(Stored items)
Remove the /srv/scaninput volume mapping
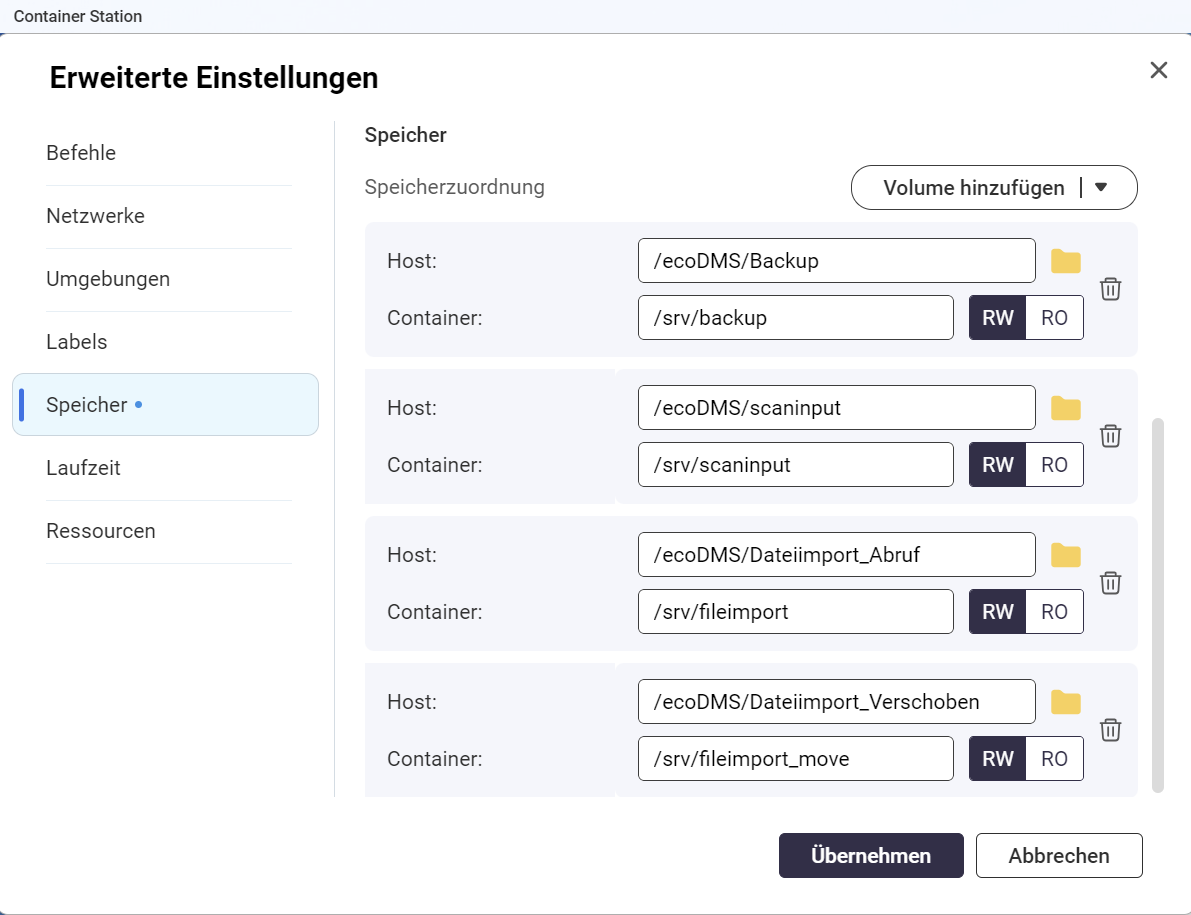The height and width of the screenshot is (915, 1191). tap(1110, 436)
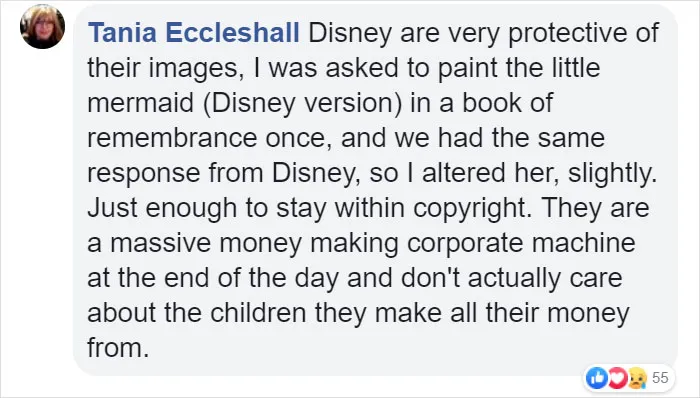
Task: Click the word "mermaid" in the comment
Action: point(141,103)
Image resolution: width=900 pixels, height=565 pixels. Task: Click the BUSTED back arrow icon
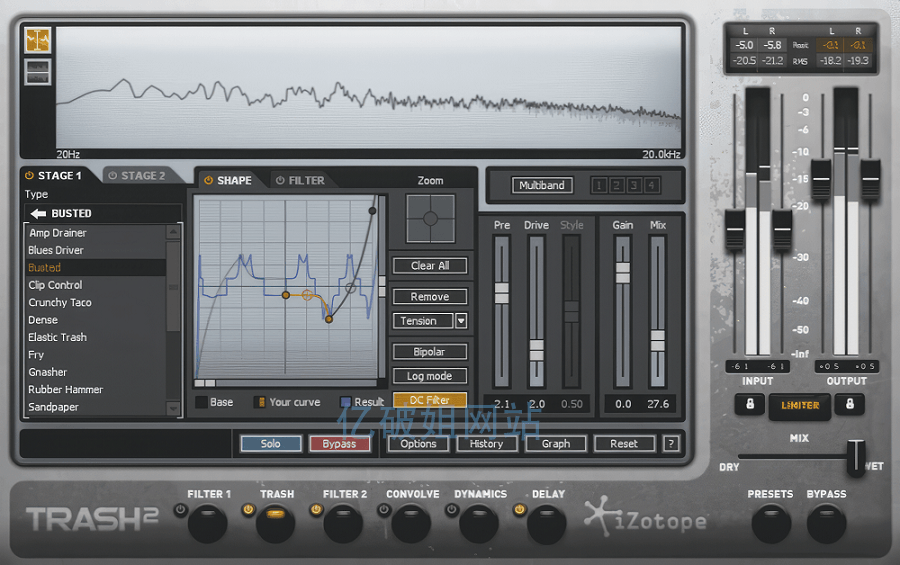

__What is being asked__: Your answer must be an exact copy of the records above, with no pictures included.

__Answer section__:
Remove the /srv/scaninput volume mapping
The height and width of the screenshot is (915, 1191). tap(1110, 436)
Task: Click the word "mermaid" in the comment
Action: point(141,103)
Image resolution: width=900 pixels, height=565 pixels. Task: Click the BUSTED back arrow icon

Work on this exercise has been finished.